# What to work on
Within the data below, state how many lines contain the string "computer". Provide the number only.

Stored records
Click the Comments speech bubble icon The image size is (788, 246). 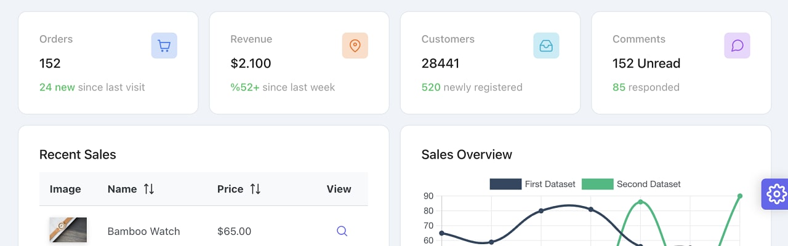coord(737,46)
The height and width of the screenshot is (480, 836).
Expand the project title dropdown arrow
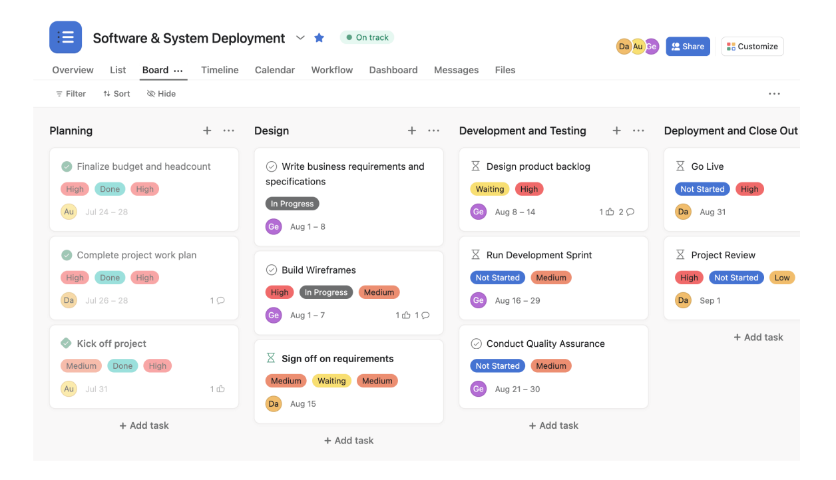300,38
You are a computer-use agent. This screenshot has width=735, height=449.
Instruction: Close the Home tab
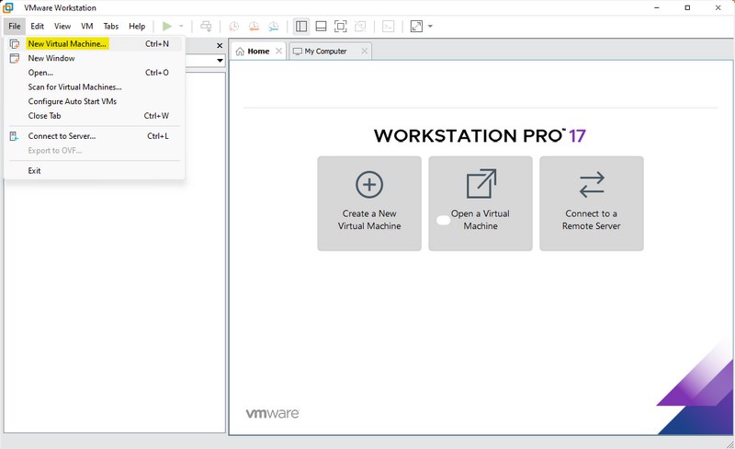coord(278,52)
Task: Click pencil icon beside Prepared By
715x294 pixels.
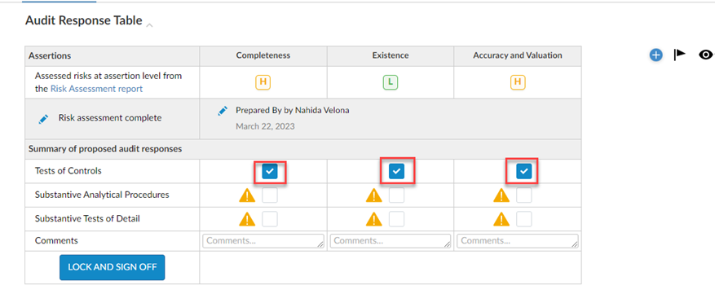Action: point(223,111)
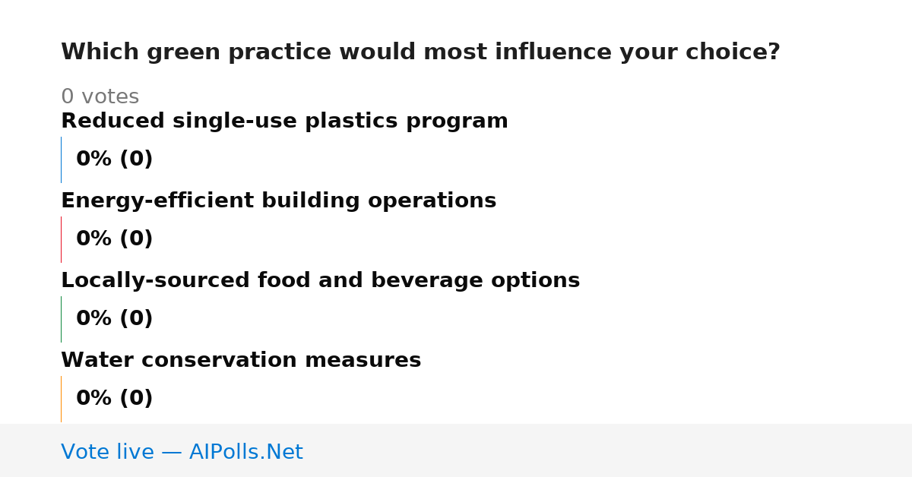
Task: Click the red bar for energy-efficient operations
Action: (61, 239)
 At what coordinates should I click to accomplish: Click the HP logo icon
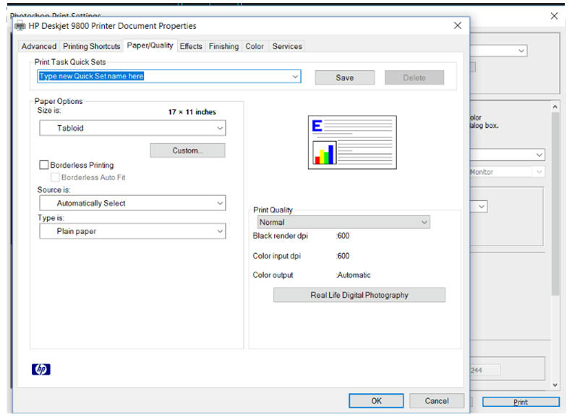point(41,369)
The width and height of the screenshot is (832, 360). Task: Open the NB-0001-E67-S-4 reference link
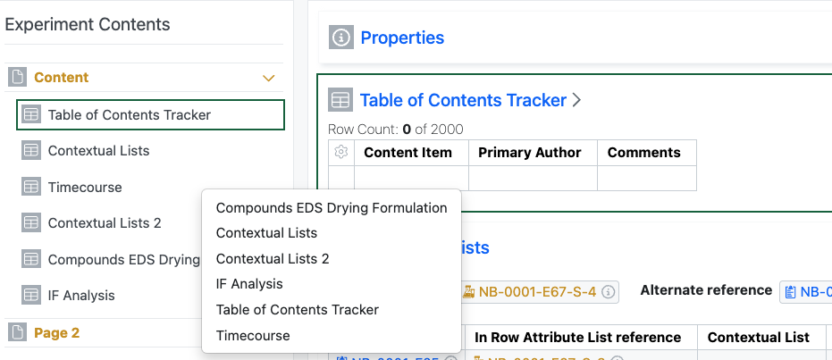pyautogui.click(x=537, y=291)
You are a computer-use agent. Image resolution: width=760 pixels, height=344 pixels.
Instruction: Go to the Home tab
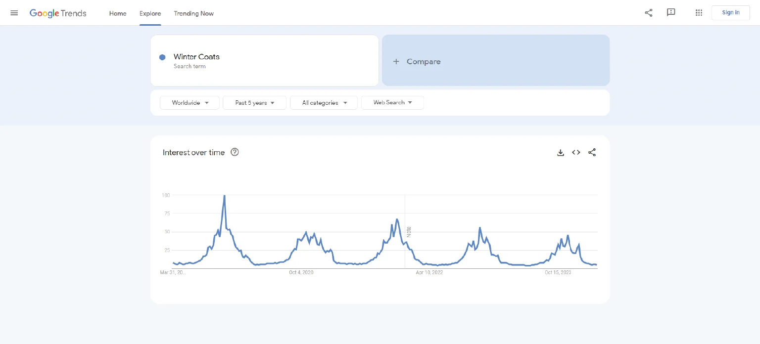(x=118, y=13)
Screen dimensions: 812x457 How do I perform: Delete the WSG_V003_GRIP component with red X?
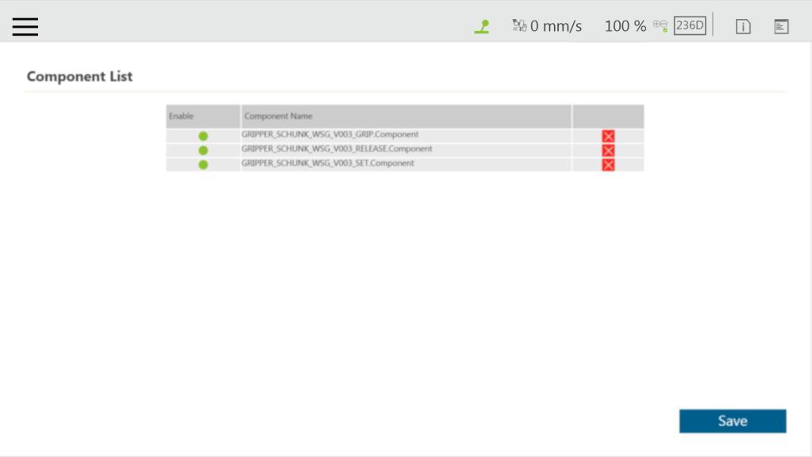[x=608, y=136]
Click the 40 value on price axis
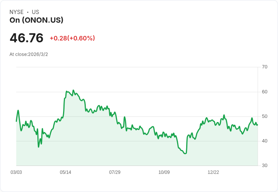The height and width of the screenshot is (192, 278). 264,141
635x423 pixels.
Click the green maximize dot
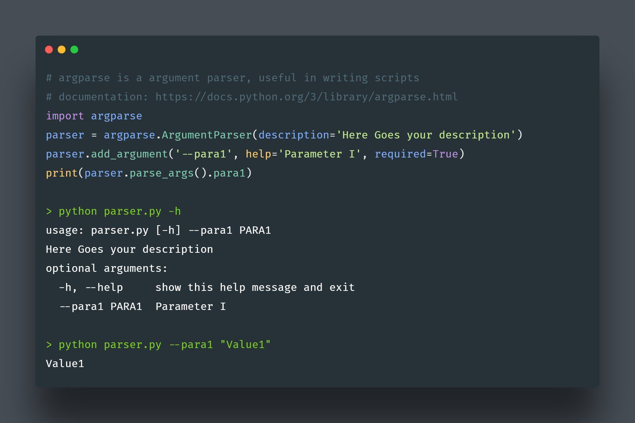(x=74, y=50)
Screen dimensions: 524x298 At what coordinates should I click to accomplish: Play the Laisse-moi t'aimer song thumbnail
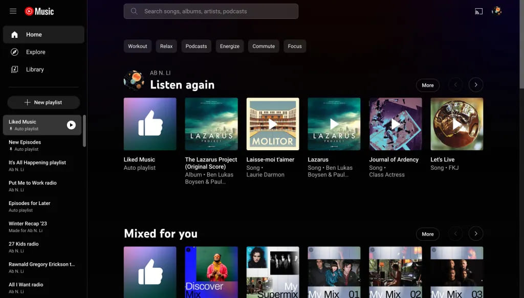pyautogui.click(x=273, y=124)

# Reply to the task
2